You can calculate the time constant for an FFT (in seconds) by dividing the sampling rate used to record the time-domain signal by the FFT size in samples. For example, the default FFT size for spectrum measurements in Smaart is 16K (16384) samples. A 16K FFT recorded at 48000 samples/second has a time constant of 0.341 seconds (16384/48000) or 341 milliseconds.

Low frequencies have longer cycle times than high frequencies of course – that’s what makes them low frequencies – so it makes sense that you have to look at a signal over a longer period of time to resolve them. In fact, the lowest frequency that an FFT (or any other kind of DFT) can clearly “see” is 1/T, where T is the FFT time constant in seconds. Using the example of a 16K FFT at 48k sample rate, frequency resolution in that case works out to 2.93 Hz (1/0.341).

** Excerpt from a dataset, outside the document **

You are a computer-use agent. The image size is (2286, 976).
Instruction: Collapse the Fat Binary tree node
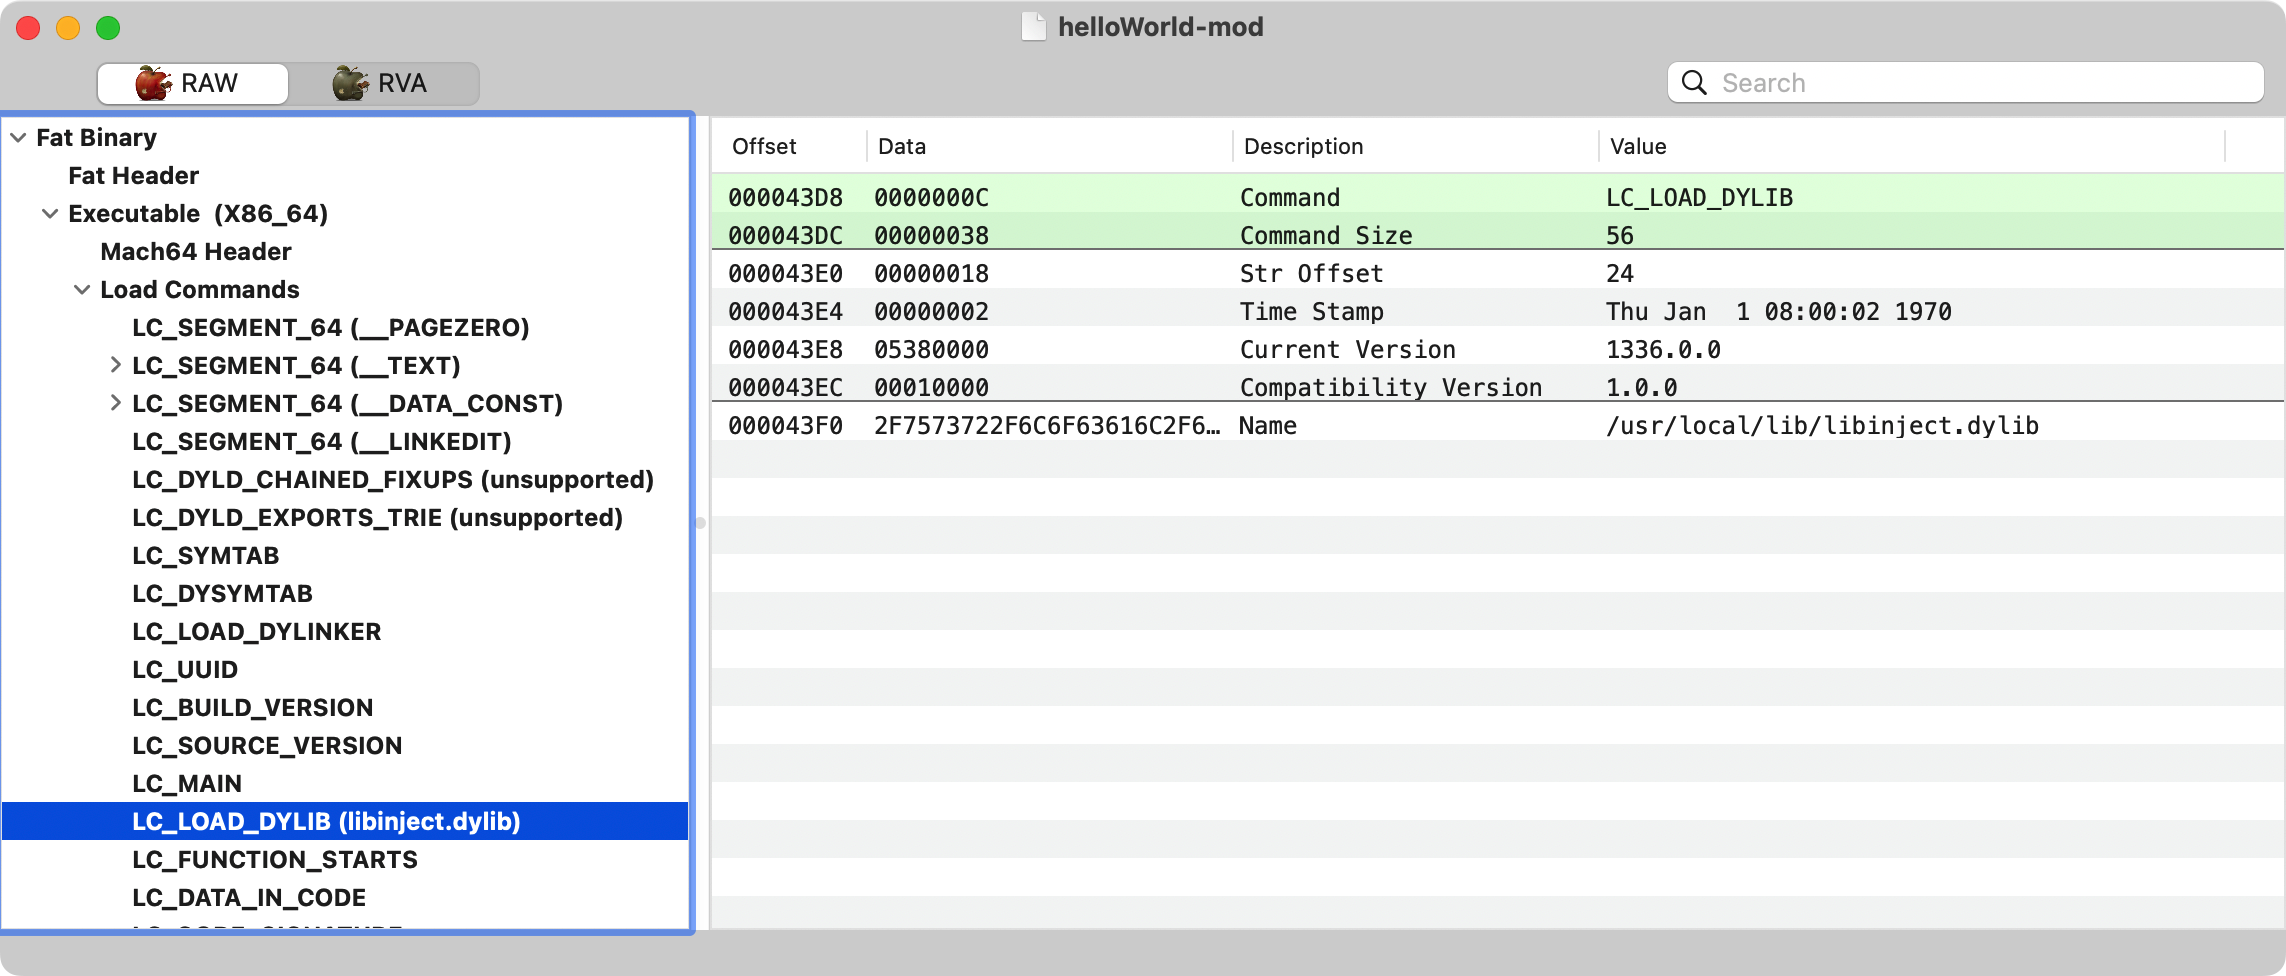[x=18, y=138]
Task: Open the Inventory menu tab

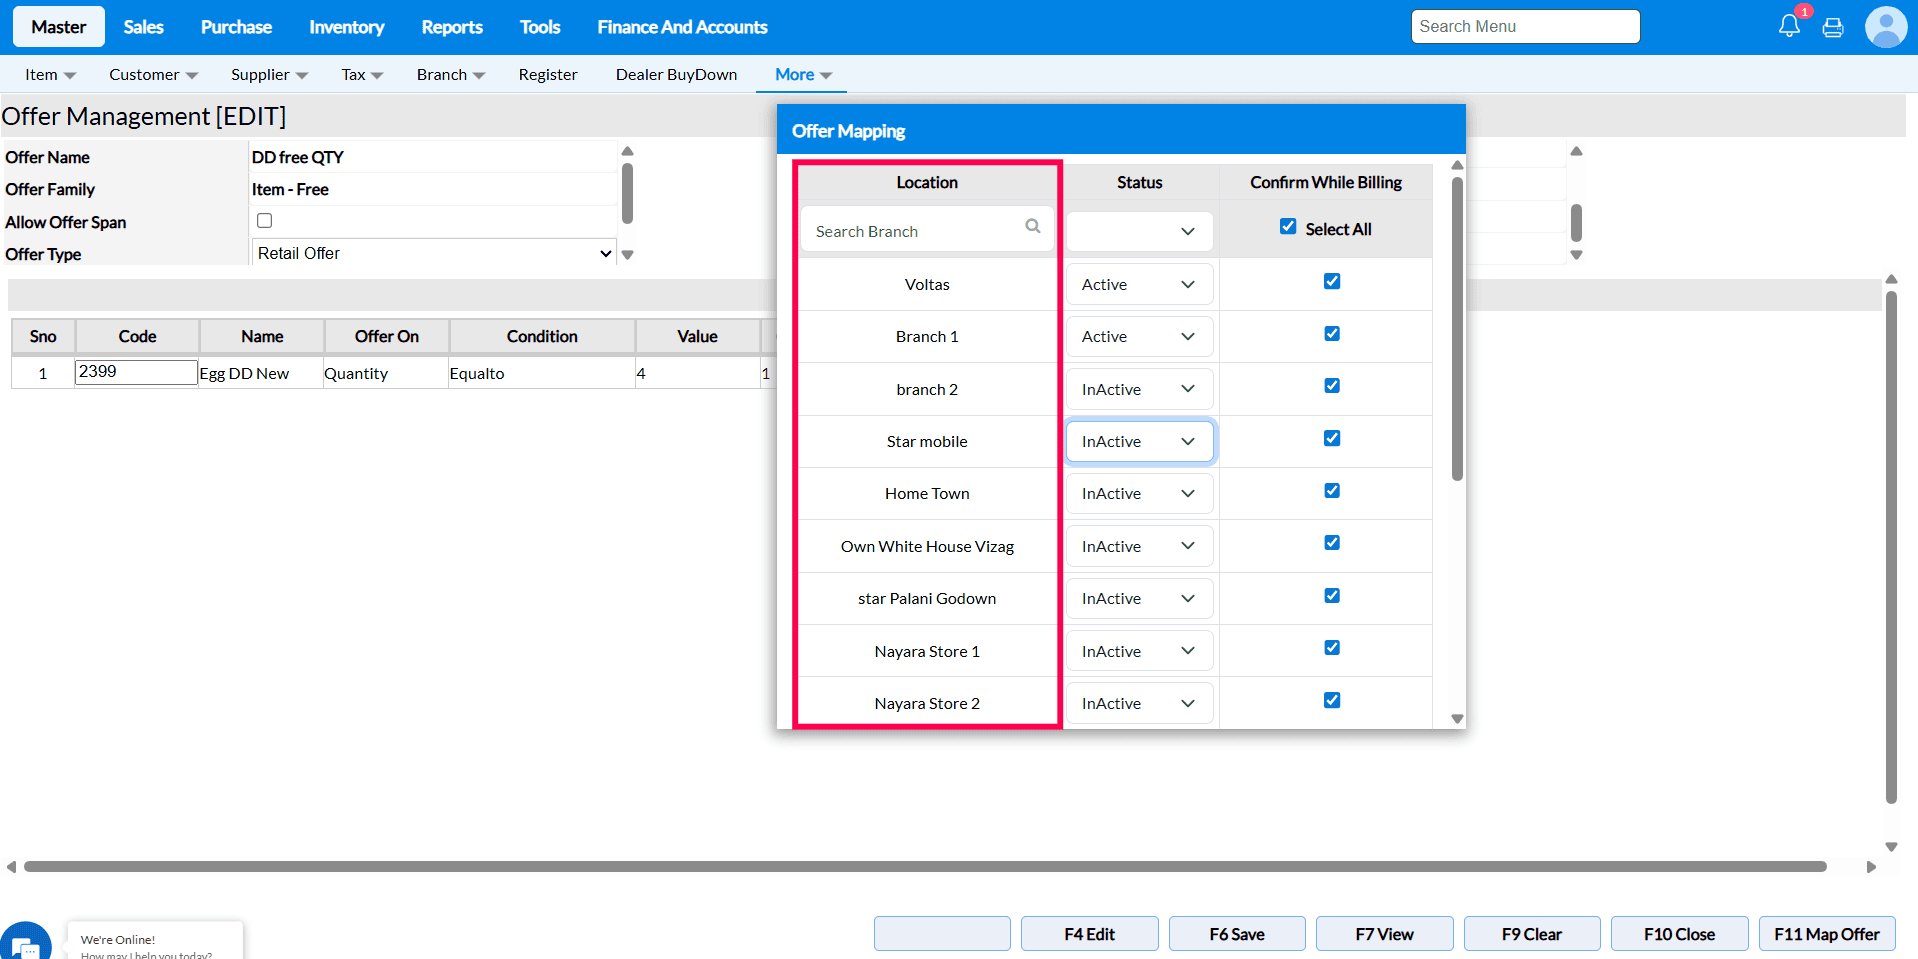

If you are familiar with the reciprocal relationship between cycle time and frequency in sine waves (f = 1/t and t = 1/f), you may have spotted the fact that it echoes the relationship between time constant and frequency resolution in an FFT. In fact, the frequency resolution of an FFT is equal to the frequency of a sinewave that cycles exactly once within the FFT time window. All other frequency bins are at integer multiples (harmonics) of that fundamental frequency, and so knowing the time constant also tells you how far apart the frequency bins are.

FFT Frequency Resolution shown on a logarithmic frequency scale. Each doubling of FFT size (in samples) doubles the FFT frequency resolution and extends its frequency range an octave lower.

In practical terms, given a sampling rate of 44.1k or 48k, Smaart’s 16K default FFT size for spectrum measurements provides very good low-frequency resolution down to the lower reaches of subwoofer frequency ranges, and much greater time resolution than you need for analysis of signals such as pink noise. As regards more dynamic signals such as speech or music, if we recorded 16K FFTs end-to-end for a full minute at 48k sample rate, that works out to just about 176 discrete frames per minute (60 / 0.341 ≈ 176). That would tend to meet or exceed the average tempo for most musical genres, meaning that it provides enough time resolution to see the spectral content of individual notes.

In terms of speech analysis, typical speaking rates for native English speakers range from about 140-180 words per minute or about 200-300 syllables per minute, so a 16K FFT can get you words but not syllables. Dropping the FFT size to 8k would double the time resolution to about a minimum of about 352 frames per minute – enough to keep up with insanely fast music or distinguish individual syllables at typical rates of speaking – but does so at the expense of some loss of detail at low frequencies.

A couple of other trade-offs associated with the length of a DFT or FFT are the computational costs, which increase exponentially with size, and the issue of excess frequency resolution at high frequencies when linearly spaced DFT data is plotted on a logarithmic frequency scale. In RTA measurements, the use of fractional octave banding effectively nullifies the excess high-frequency resolution issue and even lower end computers these days can perform real-time analysis using FFT sizes of 16K or even 32K with relative ease.

In transfer function measurements, where computational costs are a bigger problem in general, Smaart’s multi-time-window (MTW) feature, attempts to sidestep both problems by using a series of small FFTs at progressively lower sampling rates to deliver approximately 1 Hz resolution at low frequencies without incurring excessively high resolution in the upper octaves. Smoothing the transfer function also helps to clean up excess resolution at high frequencies and works for both MTW and measurements that use just a single FFT size.